Le Tribunal Administratif de Poitiers a été saisi de deux requêtes en annulation d'un arrêté du 25 novembre 2022 par lequel le président de la communauté de communes de l'île d'Oléron a exercé le droit de préemption urbain sur des terrains à Saint-Trojan-les-Bains. Les requérants contestaient notamment la compétence de l'auteur de l'acte, l'insuffisance de motivation de la décision et l'absence de réalité d'un projet d'aménagement conforme à l'article L. 300-1 du code de l'urbanisme.
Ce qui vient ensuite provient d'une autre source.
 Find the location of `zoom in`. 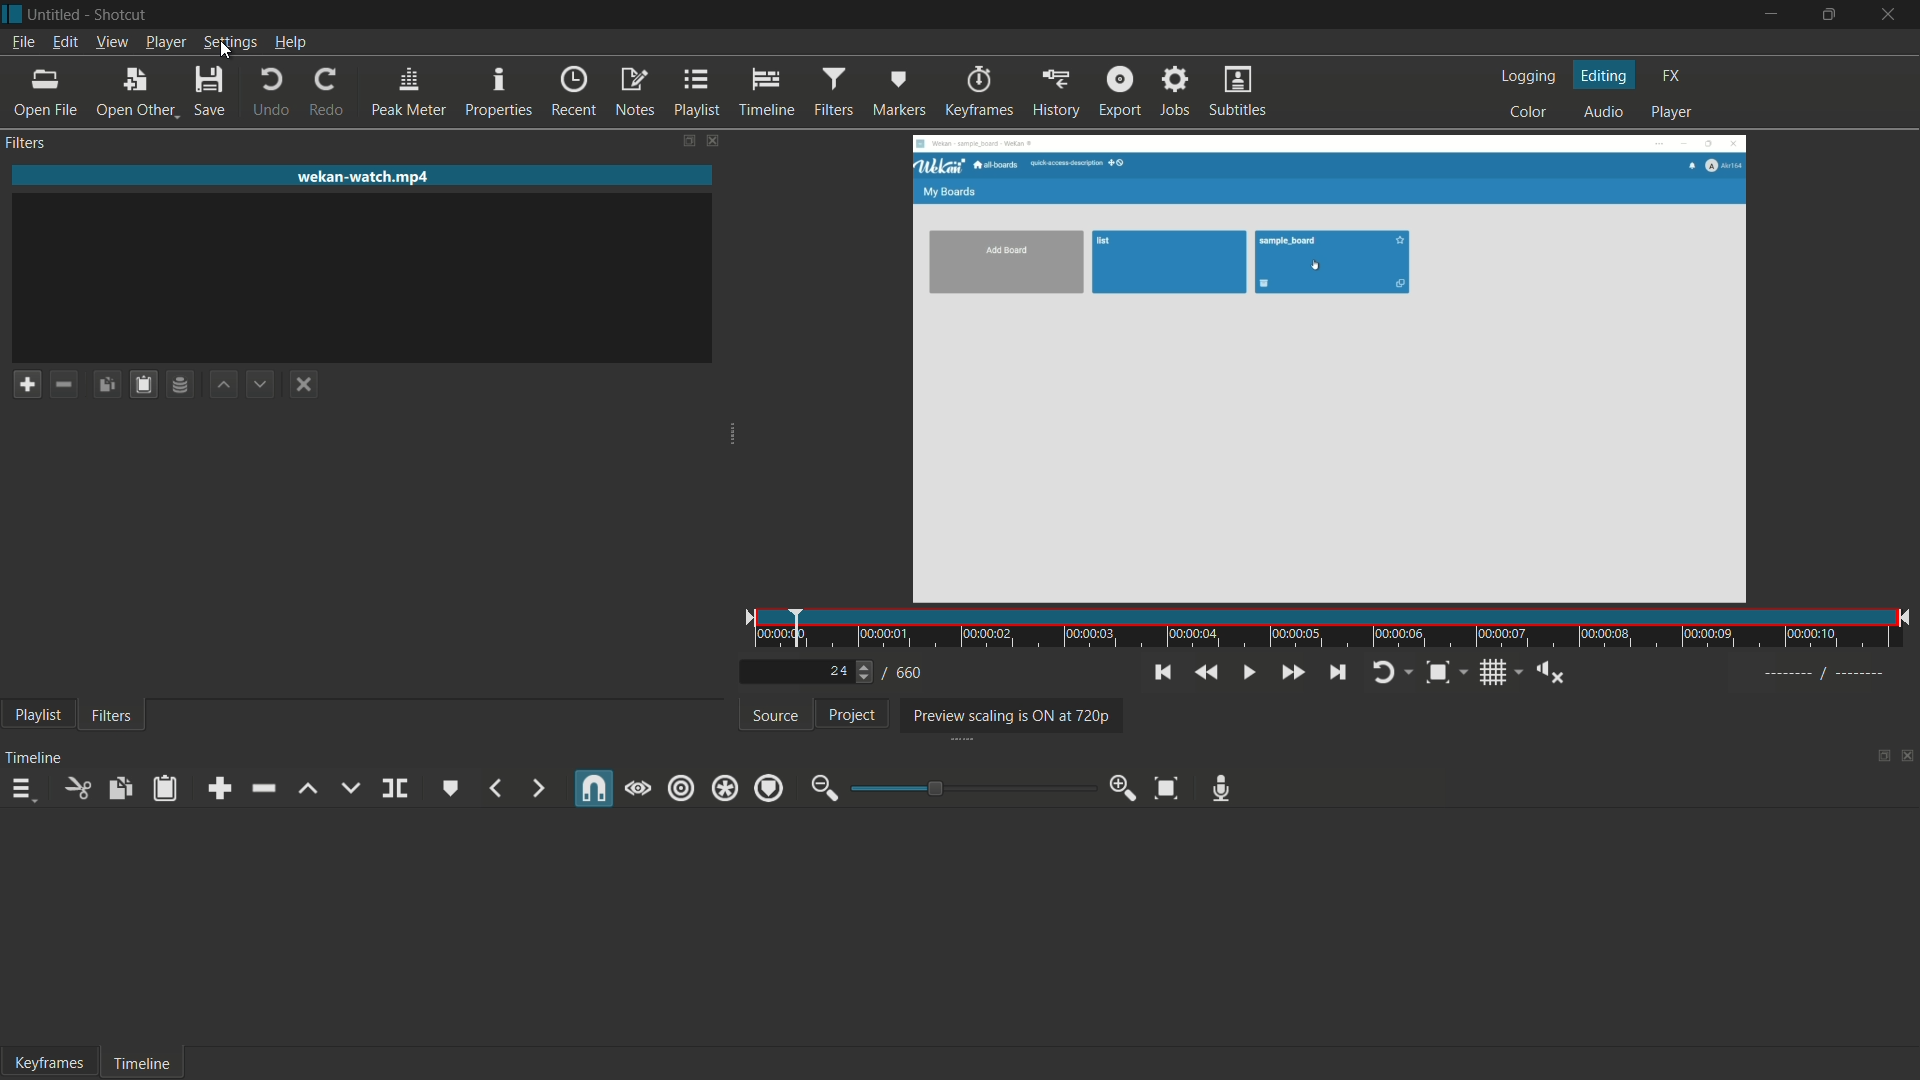

zoom in is located at coordinates (1123, 788).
Le tribunal a rejeté l'ensemble des moyens soulevés, jugeant que la délégation de compétence était régulière, que la motivation était suffisante et que la collectivité justifiait d'un projet réel de construction de logements. En conséquence, il a rejeté les requêtes et condamné les requérants à verser des frais à la communauté de communes.

Avocat : DROUINEAU 1927

8 juillet 2025• 1ère chambre
TA86Décision• Plein contentieux

Tribunal Administratif de Poitiers — N° TA86-2300743

Le Tribunal Administratif de Poitiers, statuant en plein contentieux, était saisi par M. A, ancien secrétaire général de la commune de Rouillac, d’une demande d’annulation d’un titre de recettes de 51 074,20 euros émis le 6 octobre 2022 pour le remboursement d’heures supplémentaires indûment perçues. Le tribunal a rejeté la requête, considérant que la créance n’était pas prescrite, que le titre était régulier et que M. A ne justifiait pas du bien-fondé des heures supplémentaires litigieuses. La solution retenue s’appuie notamment sur l’article 37-1 de la loi du 12 avril 2000 et l’article 2224 du code civil.